Task input:

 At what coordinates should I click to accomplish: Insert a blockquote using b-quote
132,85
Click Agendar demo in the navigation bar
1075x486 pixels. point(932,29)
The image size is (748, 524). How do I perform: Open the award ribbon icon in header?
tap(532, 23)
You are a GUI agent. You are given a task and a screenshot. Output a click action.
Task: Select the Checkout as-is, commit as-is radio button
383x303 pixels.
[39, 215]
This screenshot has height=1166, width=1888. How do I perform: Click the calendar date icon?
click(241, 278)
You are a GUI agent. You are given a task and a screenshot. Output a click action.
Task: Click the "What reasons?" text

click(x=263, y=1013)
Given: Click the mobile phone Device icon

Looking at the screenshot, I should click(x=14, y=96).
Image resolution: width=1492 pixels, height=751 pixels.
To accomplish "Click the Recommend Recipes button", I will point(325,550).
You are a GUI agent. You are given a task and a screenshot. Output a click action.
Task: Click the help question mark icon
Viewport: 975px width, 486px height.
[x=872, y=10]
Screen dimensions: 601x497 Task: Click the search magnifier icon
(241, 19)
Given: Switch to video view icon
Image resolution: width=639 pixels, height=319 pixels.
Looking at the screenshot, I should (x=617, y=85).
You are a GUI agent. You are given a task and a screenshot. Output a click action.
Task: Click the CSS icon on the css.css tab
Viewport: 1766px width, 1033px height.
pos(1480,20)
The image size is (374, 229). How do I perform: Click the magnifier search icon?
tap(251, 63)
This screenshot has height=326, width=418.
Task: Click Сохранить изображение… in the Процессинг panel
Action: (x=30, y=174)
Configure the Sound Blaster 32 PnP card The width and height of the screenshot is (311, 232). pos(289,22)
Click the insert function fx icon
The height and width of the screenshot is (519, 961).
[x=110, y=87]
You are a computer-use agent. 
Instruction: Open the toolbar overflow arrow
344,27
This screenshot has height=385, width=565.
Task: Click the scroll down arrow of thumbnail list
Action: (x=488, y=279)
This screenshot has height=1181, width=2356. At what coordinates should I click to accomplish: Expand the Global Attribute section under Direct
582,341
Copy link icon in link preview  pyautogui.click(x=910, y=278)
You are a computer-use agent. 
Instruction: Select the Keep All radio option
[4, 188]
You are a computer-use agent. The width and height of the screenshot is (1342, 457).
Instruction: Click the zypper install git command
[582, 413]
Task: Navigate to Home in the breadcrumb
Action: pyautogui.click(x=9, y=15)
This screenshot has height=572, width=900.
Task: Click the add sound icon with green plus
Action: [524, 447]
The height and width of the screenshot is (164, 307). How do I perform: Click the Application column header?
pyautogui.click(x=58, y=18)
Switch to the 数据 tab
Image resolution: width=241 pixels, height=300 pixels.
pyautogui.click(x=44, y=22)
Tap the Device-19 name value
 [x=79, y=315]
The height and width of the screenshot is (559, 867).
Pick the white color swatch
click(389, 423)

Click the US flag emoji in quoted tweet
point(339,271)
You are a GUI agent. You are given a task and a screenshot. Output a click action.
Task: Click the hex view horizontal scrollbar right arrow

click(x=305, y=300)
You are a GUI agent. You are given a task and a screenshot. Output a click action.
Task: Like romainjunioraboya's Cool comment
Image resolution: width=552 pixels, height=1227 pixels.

Instruction: Can you give the listing above again with "GUI agent" swapped for "interface agent" everywhere, leaving every other word unchanged?

The answer:
 At what coordinates should I click to accomplish: Insert a blockquote using b-quote
132,85
Click Agendar demo in the navigation bar
1075x486 pixels. point(932,29)
The image size is (748, 524). How do I perform: Open the award ribbon icon in header?
tap(532, 23)
You are a interface agent. You are given a task and a screenshot. Output a click action.
Task: Select the Checkout as-is, commit as-is radio button
383x303 pixels.
[39, 215]
This screenshot has height=1166, width=1888. How do I perform: Click the calendar date icon?
click(241, 278)
You are a interface agent. You are given a task and a screenshot. Output a click action.
Task: Click the "What reasons?" text

click(x=263, y=1013)
Given: Click the mobile phone Device icon

Looking at the screenshot, I should click(x=14, y=96).
Image resolution: width=1492 pixels, height=751 pixels.
To accomplish "Click the Recommend Recipes button", I will point(325,550).
You are a interface agent. You are given a task and a screenshot. Output a click action.
Task: Click the help question mark icon
Viewport: 975px width, 486px height.
[x=872, y=10]
Screen dimensions: 601x497 Task: Click the search magnifier icon
(241, 19)
Given: Switch to video view icon
Image resolution: width=639 pixels, height=319 pixels.
Looking at the screenshot, I should (x=617, y=85).
You are a interface agent. You are given a task and a screenshot. Output a click action.
Task: Click the CSS icon on the css.css tab
Viewport: 1766px width, 1033px height.
pos(1480,20)
The image size is (374, 229). How do I perform: Click the magnifier search icon?
tap(251, 63)
This screenshot has height=326, width=418.
Task: Click Сохранить изображение… in the Процессинг panel
Action: (x=30, y=174)
Configure the Sound Blaster 32 PnP card The width and height of the screenshot is (311, 232). pos(289,22)
Click the insert function fx icon
The height and width of the screenshot is (519, 961).
[x=110, y=87]
You are a computer-use agent. 
Instruction: Open the toolbar overflow arrow
344,27
This screenshot has height=385, width=565.
Task: Click the scroll down arrow of thumbnail list
Action: (x=488, y=279)
This screenshot has height=1181, width=2356. At what coordinates should I click to accomplish: Expand the Global Attribute section under Direct
582,341
Copy link icon in link preview  pyautogui.click(x=910, y=278)
You are a computer-use agent. 
Instruction: Select the Keep All radio option
[4, 188]
You are a computer-use agent. The width and height of the screenshot is (1342, 457).
Instruction: Click the zypper install git command
[582, 413]
Task: Navigate to Home in the breadcrumb
Action: pyautogui.click(x=9, y=15)
This screenshot has height=572, width=900.
Task: Click the add sound icon with green plus
Action: [524, 447]
The height and width of the screenshot is (164, 307). How do I perform: Click the Application column header?
pyautogui.click(x=58, y=18)
Switch to the 数据 tab
Image resolution: width=241 pixels, height=300 pixels.
pyautogui.click(x=44, y=22)
Tap the Device-19 name value
 [x=79, y=315]
The height and width of the screenshot is (559, 867).
Pick the white color swatch
click(389, 423)

Click the US flag emoji in quoted tweet
point(339,271)
You are a interface agent. You are given a task and a screenshot. Output a click action.
Task: Click the hex view horizontal scrollbar right arrow

click(x=305, y=300)
You are a interface agent. You are given a task and a screenshot. Output a click action.
Task: Like romainjunioraboya's Cool comment
Image resolution: width=552 pixels, height=1227 pixels.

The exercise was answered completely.